The U.S. has never been the democracy advertised in its foreign policy. In fact, Republicans have over the past year taken to making clear that democracy was not the intention of the framers of the 18th century Constitution. The USA, they bluntly insist, is not a democracy; it’s a constitutional republic. And we know that constitution, written by and for rich white men, was designed to prevent democracy. What’s changed is that the Republican Party under Trump lost some of its shyness about expressing the white-supremacist tropes that have guided its political program on the ground for decades.
Trump warned us that he could stand in the middle of Fifth Avenue, shoot someone dead, and not lose popularity: The Senate’s verdict on his impeachment trial for ordering a white supremacist mob to storm the Capitol proved he was right — not because of his personal charisma, but because of what he represented to the white American id, and to the political party that expresses it.

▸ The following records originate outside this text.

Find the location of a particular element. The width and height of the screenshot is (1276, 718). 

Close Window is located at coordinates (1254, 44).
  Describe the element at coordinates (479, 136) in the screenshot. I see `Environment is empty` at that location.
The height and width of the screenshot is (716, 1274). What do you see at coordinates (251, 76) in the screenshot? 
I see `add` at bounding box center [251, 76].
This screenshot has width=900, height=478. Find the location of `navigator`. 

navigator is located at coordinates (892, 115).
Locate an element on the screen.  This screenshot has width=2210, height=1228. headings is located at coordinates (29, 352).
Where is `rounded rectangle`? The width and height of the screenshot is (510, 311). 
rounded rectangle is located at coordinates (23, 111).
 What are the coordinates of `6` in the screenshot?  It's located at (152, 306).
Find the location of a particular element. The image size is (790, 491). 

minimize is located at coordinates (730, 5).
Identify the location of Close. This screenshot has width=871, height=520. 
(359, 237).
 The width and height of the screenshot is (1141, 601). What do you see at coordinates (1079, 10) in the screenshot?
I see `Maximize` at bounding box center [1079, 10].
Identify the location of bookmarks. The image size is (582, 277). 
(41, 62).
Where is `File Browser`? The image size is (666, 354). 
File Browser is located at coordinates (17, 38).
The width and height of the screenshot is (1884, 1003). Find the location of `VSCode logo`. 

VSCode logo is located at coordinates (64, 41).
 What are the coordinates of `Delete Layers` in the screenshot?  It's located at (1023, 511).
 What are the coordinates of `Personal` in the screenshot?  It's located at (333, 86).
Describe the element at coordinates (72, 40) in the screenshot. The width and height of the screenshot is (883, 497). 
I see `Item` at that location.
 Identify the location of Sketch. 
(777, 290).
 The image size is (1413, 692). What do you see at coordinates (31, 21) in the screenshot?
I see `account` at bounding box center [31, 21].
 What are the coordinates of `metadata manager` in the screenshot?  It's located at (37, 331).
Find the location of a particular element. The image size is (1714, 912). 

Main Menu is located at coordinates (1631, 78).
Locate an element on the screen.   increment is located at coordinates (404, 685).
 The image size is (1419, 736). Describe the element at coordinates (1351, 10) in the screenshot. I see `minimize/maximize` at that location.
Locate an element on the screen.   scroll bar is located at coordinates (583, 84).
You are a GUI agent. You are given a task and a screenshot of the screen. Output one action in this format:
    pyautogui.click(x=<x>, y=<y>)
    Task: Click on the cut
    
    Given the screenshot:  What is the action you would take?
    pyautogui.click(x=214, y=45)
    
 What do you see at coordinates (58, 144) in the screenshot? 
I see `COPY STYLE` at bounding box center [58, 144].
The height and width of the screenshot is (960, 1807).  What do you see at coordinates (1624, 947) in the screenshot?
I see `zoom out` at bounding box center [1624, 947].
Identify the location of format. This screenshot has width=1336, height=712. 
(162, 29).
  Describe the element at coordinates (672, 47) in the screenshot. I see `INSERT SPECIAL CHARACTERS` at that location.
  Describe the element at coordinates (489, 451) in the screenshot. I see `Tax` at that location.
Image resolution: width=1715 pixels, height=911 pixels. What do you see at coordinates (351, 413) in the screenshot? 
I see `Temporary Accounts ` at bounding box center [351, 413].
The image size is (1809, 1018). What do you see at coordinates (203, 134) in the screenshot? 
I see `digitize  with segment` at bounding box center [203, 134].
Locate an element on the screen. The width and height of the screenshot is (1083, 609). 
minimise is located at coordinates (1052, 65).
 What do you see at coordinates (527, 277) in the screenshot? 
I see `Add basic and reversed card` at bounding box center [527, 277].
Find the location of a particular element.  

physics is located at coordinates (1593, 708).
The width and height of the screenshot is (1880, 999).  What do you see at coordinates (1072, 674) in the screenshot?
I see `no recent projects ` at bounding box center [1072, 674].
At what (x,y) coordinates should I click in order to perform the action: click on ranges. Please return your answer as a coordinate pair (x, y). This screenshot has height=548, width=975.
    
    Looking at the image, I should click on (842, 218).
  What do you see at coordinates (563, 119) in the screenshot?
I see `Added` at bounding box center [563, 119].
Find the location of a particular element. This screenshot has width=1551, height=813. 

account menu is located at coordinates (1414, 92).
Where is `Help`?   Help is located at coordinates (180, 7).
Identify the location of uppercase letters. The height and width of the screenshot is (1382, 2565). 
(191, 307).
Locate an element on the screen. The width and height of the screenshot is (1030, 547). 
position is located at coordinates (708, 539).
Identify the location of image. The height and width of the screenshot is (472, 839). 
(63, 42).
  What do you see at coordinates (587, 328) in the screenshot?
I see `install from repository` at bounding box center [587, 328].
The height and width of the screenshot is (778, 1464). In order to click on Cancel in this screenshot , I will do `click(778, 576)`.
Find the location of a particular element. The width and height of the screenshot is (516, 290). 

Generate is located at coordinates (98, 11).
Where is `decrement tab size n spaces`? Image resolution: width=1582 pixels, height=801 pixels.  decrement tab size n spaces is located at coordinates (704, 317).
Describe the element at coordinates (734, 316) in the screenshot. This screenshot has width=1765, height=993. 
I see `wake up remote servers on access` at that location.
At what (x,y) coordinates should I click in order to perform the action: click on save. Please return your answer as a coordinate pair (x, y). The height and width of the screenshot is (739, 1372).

The trial’s outcome was predictable precisely because the Republican Party is not out to defend democracy, nor has it been for decades. It adopts an almost Leninist view of institutions, using them when they can advance its agenda and trashing them when it can’t. Any idea that the Republican Party is there to defend the political system rather than its narrow interests would have ended with the fall of the Berlin Wall. The GOP’s purpose is to take and hold power, meaning democracy is actually a threat. That’s why even those Georgia Republicans who refused to buckle to Trump’s pressure to act outside the law have nonetheless for years acted within the law (which provides them considerable leeway) to prevent working-class Black citizens from getting to vote. Even now, those same state-level Georgia Republican Party functionaries that bucked Trump are trying to use the law to suppress the work of the organization that mobilized the Black vote in Georgia. Somebody needs to explain to Nancy Pelosi that the Republican Party is not a partner in democracy; it’s an obstacle to democracy.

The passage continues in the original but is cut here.